TASK REQUIREMENTS>
a) Summarize the text below on generational trauma in two sentences.
b) Duplicate the stretch of the generational trauma text below from "Someone who became" through "out on them).".

EXCERPTED TEXT>

#####

My theory on this is less that it's "deliberate" and more that we (millenials) are now the third consecutive generation dealing with a specific compounding generational trauma. Essentially, they are behaving the only way they know how to behave in a parent::child context because it's what was modeled for them, and it was modeled that way for them because (if my theory is right) their parents largely left home at very young ages and largely did not experience a legitimate parent::child relationship that lasted past the age of ~8-10. I made this post the other day:

Someone who became independent at a very young age is also likely to be someone who will reject external help - e.g. they're not in therapy to get help with these kinds of things and figure out why they have a shaky relationship with their children. Everything they've done, they've done on their own since they were young, and it was existentially important for them to convince themselves that they're doing fine and to be blind to problems in their own behavior (this is true of pretty much everyone, you don't pick up on your toxic traits on your own, it takes being called out on them).

#####

Dataset entries>
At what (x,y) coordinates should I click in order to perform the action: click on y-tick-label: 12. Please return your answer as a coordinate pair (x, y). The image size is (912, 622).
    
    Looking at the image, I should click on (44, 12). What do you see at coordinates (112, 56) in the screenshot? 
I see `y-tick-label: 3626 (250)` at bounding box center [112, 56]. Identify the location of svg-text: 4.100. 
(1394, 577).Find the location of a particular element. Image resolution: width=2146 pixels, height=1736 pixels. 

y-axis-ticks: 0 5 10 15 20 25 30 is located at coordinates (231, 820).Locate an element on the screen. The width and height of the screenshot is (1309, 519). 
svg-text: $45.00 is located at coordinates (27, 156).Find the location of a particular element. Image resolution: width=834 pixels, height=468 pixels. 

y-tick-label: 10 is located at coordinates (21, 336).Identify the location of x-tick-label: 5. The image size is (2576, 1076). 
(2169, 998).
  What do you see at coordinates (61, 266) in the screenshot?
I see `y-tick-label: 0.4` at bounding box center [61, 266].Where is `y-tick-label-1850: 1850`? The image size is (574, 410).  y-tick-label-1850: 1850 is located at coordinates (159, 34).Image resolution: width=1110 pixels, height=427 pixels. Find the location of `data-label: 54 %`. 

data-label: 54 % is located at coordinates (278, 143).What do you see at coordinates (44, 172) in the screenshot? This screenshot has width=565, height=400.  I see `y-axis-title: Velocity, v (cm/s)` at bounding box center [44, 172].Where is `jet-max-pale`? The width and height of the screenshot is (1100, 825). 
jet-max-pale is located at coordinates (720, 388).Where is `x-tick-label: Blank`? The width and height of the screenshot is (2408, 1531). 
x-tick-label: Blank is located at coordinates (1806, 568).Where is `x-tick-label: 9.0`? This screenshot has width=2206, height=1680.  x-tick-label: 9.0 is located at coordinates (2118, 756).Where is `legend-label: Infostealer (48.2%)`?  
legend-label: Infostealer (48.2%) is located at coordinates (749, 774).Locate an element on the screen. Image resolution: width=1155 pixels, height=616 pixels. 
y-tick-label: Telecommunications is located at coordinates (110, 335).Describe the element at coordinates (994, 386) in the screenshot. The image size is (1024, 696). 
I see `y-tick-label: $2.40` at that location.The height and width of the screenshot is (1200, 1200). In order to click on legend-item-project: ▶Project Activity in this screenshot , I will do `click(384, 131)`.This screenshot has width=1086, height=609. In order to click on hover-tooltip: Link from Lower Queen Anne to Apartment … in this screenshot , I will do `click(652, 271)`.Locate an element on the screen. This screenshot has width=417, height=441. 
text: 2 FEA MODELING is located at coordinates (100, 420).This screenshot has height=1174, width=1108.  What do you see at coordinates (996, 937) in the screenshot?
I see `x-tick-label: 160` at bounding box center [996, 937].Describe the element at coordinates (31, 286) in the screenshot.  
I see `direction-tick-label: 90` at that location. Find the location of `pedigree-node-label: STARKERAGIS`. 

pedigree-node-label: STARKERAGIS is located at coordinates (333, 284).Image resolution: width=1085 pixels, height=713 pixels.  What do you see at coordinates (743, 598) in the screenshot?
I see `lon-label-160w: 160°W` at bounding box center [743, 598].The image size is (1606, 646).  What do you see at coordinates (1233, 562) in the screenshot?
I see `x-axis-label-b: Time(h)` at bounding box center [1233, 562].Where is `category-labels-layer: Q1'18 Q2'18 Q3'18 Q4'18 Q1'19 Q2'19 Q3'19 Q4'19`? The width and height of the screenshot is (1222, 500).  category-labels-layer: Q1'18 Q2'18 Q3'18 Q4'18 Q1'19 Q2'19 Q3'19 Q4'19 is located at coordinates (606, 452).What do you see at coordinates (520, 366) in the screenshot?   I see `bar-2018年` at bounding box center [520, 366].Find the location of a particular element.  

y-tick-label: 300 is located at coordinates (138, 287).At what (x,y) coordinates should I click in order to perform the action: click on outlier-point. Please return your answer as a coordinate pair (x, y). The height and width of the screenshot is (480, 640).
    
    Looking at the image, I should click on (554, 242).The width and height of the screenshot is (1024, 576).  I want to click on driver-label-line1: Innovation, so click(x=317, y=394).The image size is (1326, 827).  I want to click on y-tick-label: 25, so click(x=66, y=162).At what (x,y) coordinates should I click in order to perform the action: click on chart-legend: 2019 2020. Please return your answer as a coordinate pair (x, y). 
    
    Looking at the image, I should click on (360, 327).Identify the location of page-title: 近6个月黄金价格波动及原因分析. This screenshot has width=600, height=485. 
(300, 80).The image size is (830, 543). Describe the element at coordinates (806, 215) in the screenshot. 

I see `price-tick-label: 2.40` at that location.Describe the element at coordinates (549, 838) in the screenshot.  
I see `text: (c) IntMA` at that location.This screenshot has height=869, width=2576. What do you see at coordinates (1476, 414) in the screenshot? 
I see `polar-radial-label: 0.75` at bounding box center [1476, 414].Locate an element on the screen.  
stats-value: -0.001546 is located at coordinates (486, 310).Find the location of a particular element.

#####

RESPONSES TO THE TASKS>
a) The writer theorizes that millennials are the third consecutive generation dealing with a compounding generational trauma: parents behave as was modeled for them, since their own parents largely left home at very young ages. The writer adds that someone who became independent very young is likely to reject external help such as therapy and to stay blind to problems in their own behavior.

b)
Someone who became independent at a very young age is also likely to be someone who will reject external help - e.g. they're not in therapy to get help with these kinds of things and figure out why they have a shaky relationship with their children. Everything they've done, they've done on their own since they were young, and it was existentially important for them to convince themselves that they're doing fine and to be blind to problems in their own behavior (this is true of pretty much everyone, you don't pick up on your toxic traits on your own, it takes being called out on them).